Warum ist Träumen ein „sinnloses Nebenprodukt“?

Naja, es geht hier mehr um die Funktion des Träumens. Aus biologischer Sicht gibt es keine Funktion des Träumens. Wir würden auch gut durch die Welt kommen, wenn wir nicht träumen würden. Aber das ist genau die Frage, die die Neurowissenschaft beschäftigt, nämlich die Frage des Bewusstseins. Als Neurowissenschaftler muss man da konsequent sein, denn das Bewusstsein als solches hat keine Funktion.

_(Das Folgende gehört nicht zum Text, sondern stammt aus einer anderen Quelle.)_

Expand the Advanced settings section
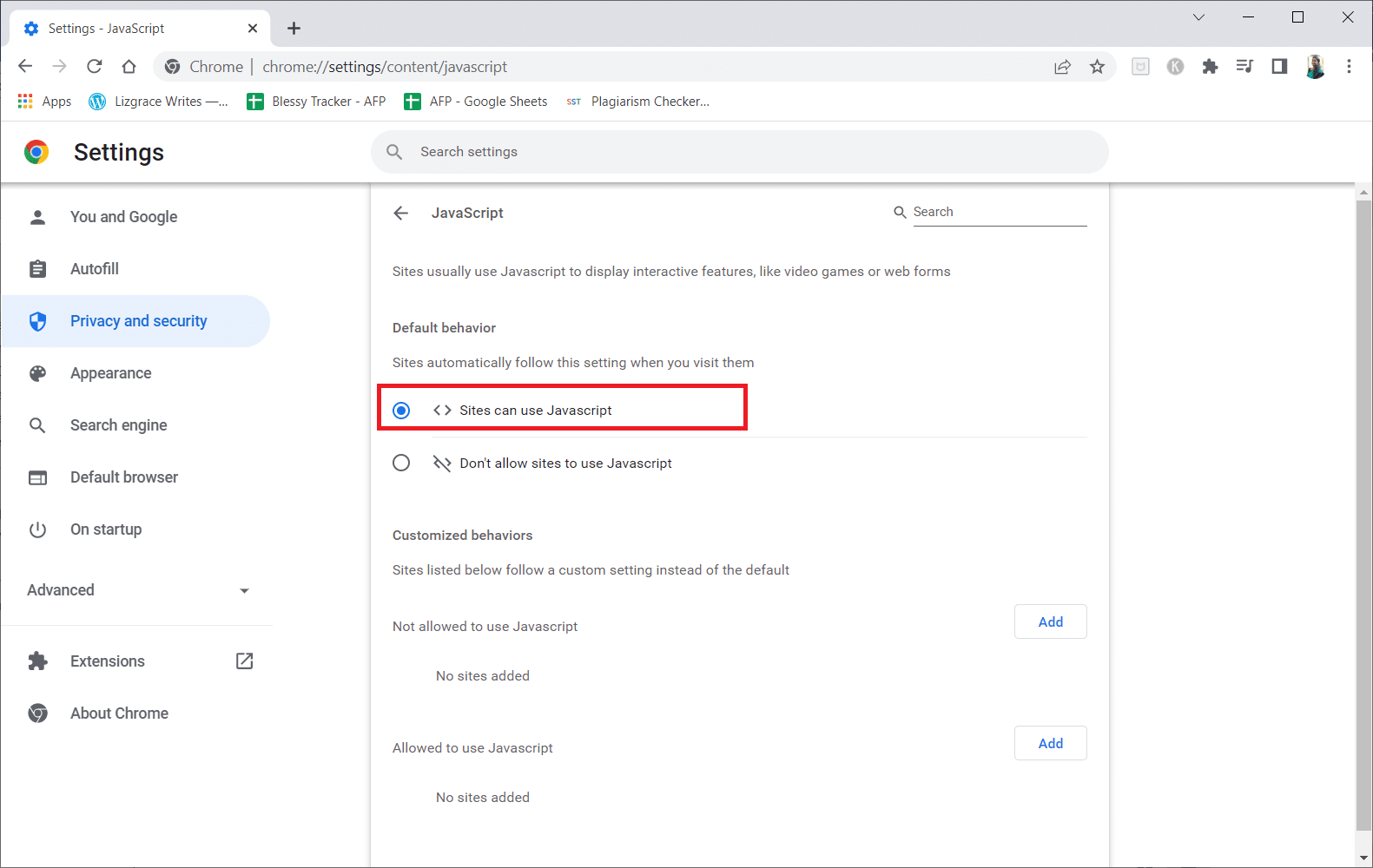 [x=137, y=590]
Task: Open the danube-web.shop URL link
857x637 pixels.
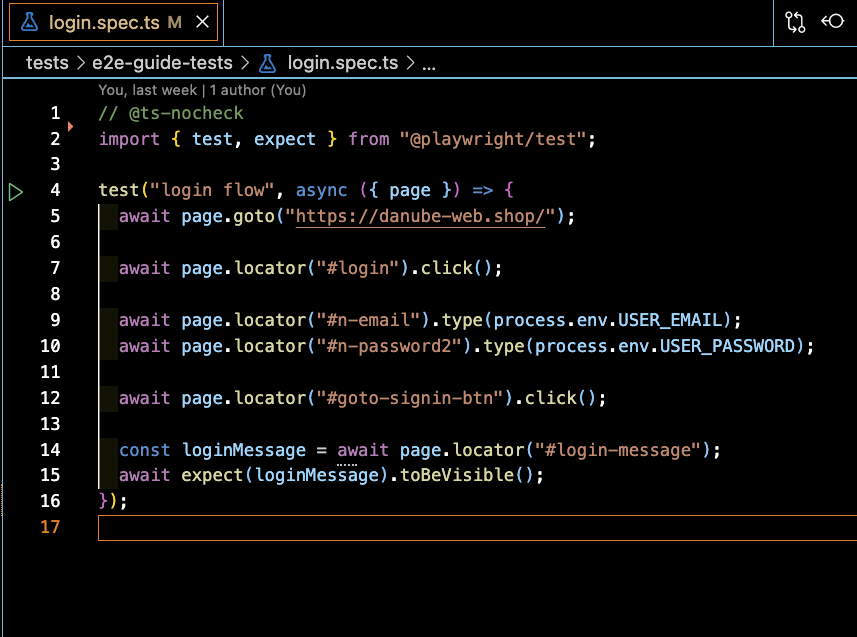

Es hat für einen Philosophen eine Funktion in dem Sinne, wenn er über den freien Willen und die freie Entscheidung nachdenkt, dann braucht er Bewusstsein, in dem der freie Wille lokalisiert ist. Das braucht der Neurowissenschaftler nicht. Für den entsteht Bewusstsein und auch Traumbewusstsein immer als Folge einer neuronalen Aktivität. Aber man kann jetzt nicht sagen, dass der neurowissenschaftliche Ansatz empirischer ist, der hat seine Grenzen. Deshalb kann man die Frage, warum wir ein Bewusstseinsphänomen brauchen, neurowissenschaftlich nicht beantworten.

Vielen Dank, Herr Born, für das Gespräch!